#### [Exercise goal]
Recast the records below as a JSON list of strings, one string per line, leaving out blank lines.
•••
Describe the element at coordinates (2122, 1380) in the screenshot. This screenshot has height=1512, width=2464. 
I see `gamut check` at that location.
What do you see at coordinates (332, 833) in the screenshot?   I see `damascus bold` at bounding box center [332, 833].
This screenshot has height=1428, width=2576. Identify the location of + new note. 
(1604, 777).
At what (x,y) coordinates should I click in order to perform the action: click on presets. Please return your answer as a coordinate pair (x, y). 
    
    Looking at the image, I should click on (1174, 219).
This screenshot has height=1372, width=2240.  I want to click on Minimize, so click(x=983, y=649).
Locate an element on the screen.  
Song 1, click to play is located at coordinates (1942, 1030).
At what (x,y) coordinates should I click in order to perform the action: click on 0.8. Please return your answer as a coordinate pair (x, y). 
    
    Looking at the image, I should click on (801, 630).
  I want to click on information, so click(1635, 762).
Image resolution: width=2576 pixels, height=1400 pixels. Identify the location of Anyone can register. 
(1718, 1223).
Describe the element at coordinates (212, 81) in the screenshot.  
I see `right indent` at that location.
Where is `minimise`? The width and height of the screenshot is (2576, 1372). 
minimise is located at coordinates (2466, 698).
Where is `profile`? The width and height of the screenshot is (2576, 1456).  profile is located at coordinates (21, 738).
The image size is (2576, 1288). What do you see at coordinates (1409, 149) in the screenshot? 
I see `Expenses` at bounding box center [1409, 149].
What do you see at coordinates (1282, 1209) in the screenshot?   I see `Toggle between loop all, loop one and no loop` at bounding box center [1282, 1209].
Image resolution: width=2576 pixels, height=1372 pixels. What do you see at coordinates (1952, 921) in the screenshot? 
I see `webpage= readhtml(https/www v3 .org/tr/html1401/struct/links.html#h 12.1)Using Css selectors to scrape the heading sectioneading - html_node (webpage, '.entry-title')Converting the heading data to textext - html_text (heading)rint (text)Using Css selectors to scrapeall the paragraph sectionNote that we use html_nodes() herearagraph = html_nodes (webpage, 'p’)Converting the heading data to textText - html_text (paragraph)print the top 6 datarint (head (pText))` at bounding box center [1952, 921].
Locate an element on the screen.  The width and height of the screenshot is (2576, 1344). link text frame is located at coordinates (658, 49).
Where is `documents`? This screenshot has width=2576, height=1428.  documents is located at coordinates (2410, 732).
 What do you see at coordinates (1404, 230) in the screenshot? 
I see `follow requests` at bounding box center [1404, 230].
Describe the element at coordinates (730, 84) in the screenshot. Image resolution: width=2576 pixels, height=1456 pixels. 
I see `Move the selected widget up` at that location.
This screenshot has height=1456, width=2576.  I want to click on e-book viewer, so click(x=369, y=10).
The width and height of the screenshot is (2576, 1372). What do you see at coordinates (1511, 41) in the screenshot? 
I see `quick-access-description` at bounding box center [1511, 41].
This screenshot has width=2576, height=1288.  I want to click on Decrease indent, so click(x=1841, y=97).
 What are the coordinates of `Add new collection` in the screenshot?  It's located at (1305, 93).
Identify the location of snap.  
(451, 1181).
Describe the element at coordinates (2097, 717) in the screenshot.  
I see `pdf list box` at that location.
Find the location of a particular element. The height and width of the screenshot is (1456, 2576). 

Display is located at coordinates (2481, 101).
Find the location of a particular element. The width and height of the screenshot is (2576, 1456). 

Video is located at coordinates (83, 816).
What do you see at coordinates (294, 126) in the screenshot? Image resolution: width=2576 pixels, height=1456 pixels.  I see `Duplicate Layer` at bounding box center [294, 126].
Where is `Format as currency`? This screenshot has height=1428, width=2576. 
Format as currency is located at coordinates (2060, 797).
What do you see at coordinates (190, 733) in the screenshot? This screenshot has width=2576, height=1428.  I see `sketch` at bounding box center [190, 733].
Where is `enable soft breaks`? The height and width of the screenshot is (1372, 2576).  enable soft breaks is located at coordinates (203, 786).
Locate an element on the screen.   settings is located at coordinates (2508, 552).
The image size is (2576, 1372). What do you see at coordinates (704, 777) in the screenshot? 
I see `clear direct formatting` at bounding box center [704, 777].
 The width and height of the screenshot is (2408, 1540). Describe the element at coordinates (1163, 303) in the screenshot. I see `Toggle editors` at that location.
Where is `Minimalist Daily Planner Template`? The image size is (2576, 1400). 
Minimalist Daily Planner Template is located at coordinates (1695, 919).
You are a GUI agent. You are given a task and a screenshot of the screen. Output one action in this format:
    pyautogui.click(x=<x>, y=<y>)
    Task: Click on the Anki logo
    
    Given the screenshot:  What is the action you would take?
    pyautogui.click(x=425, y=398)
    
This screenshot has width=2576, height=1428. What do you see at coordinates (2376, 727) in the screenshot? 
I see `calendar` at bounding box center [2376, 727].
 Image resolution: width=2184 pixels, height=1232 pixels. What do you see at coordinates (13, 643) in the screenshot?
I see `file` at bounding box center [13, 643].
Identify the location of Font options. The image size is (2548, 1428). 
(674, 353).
•••
#### [Reply]
[
  "Describe the element at coordinates (2122, 1380) in the screenshot. This screenshot has height=1512, width=2464. ",
  "I see `gamut check` at that location.",
  "What do you see at coordinates (332, 833) in the screenshot?   I see `damascus bold` at bounding box center [332, 833].",
  "This screenshot has height=1428, width=2576. Identify the location of + new note. ",
  "(1604, 777).",
  "At what (x,y) coordinates should I click in order to perform the action: click on presets. Please return your answer as a coordinate pair (x, y). ",
  "    Looking at the image, I should click on (1174, 219).",
  "This screenshot has height=1372, width=2240.  I want to click on Minimize, so click(x=983, y=649).",
  "Locate an element on the screen.  ",
  "Song 1, click to play is located at coordinates (1942, 1030).",
  "At what (x,y) coordinates should I click in order to perform the action: click on 0.8. Please return your answer as a coordinate pair (x, y). ",
  "    Looking at the image, I should click on (801, 630).",
  "  I want to click on information, so click(1635, 762).",
  "Image resolution: width=2576 pixels, height=1400 pixels. Identify the location of Anyone can register. ",
  "(1718, 1223).",
  "Describe the element at coordinates (212, 81) in the screenshot.  ",
  "I see `right indent` at that location.",
  "Where is `minimise`? The width and height of the screenshot is (2576, 1372). ",
  "minimise is located at coordinates (2466, 698).",
  "Where is `profile`? The width and height of the screenshot is (2576, 1456).  profile is located at coordinates (21, 738).",
  "The image size is (2576, 1288). What do you see at coordinates (1409, 149) in the screenshot? ",
  "I see `Expenses` at bounding box center [1409, 149].",
  "What do you see at coordinates (1282, 1209) in the screenshot?   I see `Toggle between loop all, loop one and no loop` at bounding box center [1282, 1209].",
  "Image resolution: width=2576 pixels, height=1372 pixels. What do you see at coordinates (1952, 921) in the screenshot? ",
  "I see `webpage= readhtml(https/www v3 .org/tr/html1401/struct/links.html#h 12.1)Using Css selectors to scrape the heading sectioneading - html_node (webpage, '.entry-title')Converting the heading data to textext - html_text (heading)rint (text)Using Css selectors to scrapeall the paragraph sectionNote that we use html_nodes() herearagraph = html_nodes (webpage, 'p’)Converting the heading data to textText - html_text (paragraph)print the top 6 datarint (head (pText))` at bounding box center [1952, 921].",
  "Locate an element on the screen.  The width and height of the screenshot is (2576, 1344). link text frame is located at coordinates (658, 49).",
  "Where is `documents`? This screenshot has width=2576, height=1428.  documents is located at coordinates (2410, 732).",
  " What do you see at coordinates (1404, 230) in the screenshot? ",
  "I see `follow requests` at bounding box center [1404, 230].",
  "Describe the element at coordinates (730, 84) in the screenshot. Image resolution: width=2576 pixels, height=1456 pixels. ",
  "I see `Move the selected widget up` at that location.",
  "This screenshot has height=1456, width=2576.  I want to click on e-book viewer, so click(x=369, y=10).",
  "The width and height of the screenshot is (2576, 1372). What do you see at coordinates (1511, 41) in the screenshot? ",
  "I see `quick-access-description` at bounding box center [1511, 41].",
  "This screenshot has width=2576, height=1288.  I want to click on Decrease indent, so click(x=1841, y=97).",
  " What are the coordinates of `Add new collection` in the screenshot?  It's located at (1305, 93).",
  "Identify the location of snap.  ",
  "(451, 1181).",
  "Describe the element at coordinates (2097, 717) in the screenshot.  ",
  "I see `pdf list box` at that location.",
  "Find the location of a particular element. The height and width of the screenshot is (1456, 2576). ",
  "Display is located at coordinates (2481, 101).",
  "Find the location of a particular element. The width and height of the screenshot is (2576, 1456). ",
  "Video is located at coordinates (83, 816).",
  "What do you see at coordinates (294, 126) in the screenshot? Image resolution: width=2576 pixels, height=1456 pixels.  I see `Duplicate Layer` at bounding box center [294, 126].",
  "Where is `Format as currency`? This screenshot has height=1428, width=2576. ",
  "Format as currency is located at coordinates (2060, 797).",
  "What do you see at coordinates (190, 733) in the screenshot? This screenshot has width=2576, height=1428.  I see `sketch` at bounding box center [190, 733].",
  "Where is `enable soft breaks`? The height and width of the screenshot is (1372, 2576).  enable soft breaks is located at coordinates (203, 786).",
  "Locate an element on the screen.   settings is located at coordinates (2508, 552).",
  "The image size is (2576, 1372). What do you see at coordinates (704, 777) in the screenshot? ",
  "I see `clear direct formatting` at bounding box center [704, 777].",
  " The width and height of the screenshot is (2408, 1540). Describe the element at coordinates (1163, 303) in the screenshot. I see `Toggle editors` at that location.",
  "Where is `Minimalist Daily Planner Template`? The image size is (2576, 1400). ",
  "Minimalist Daily Planner Template is located at coordinates (1695, 919).",
  "You are a GUI agent. You are given a task and a screenshot of the screen. Output one action in this format:",
  "    pyautogui.click(x=<x>, y=<y>)",
  "    Task: Click on the Anki logo",
  "    Given the screenshot:  What is the action you would take?",
  "    pyautogui.click(x=425, y=398)",
  "This screenshot has width=2576, height=1428. What do you see at coordinates (2376, 727) in the screenshot? ",
  "I see `calendar` at bounding box center [2376, 727].",
  " Image resolution: width=2184 pixels, height=1232 pixels. What do you see at coordinates (13, 643) in the screenshot?",
  "I see `file` at bounding box center [13, 643].",
  "Identify the location of Font options. The image size is (2548, 1428). ",
  "(674, 353)."
]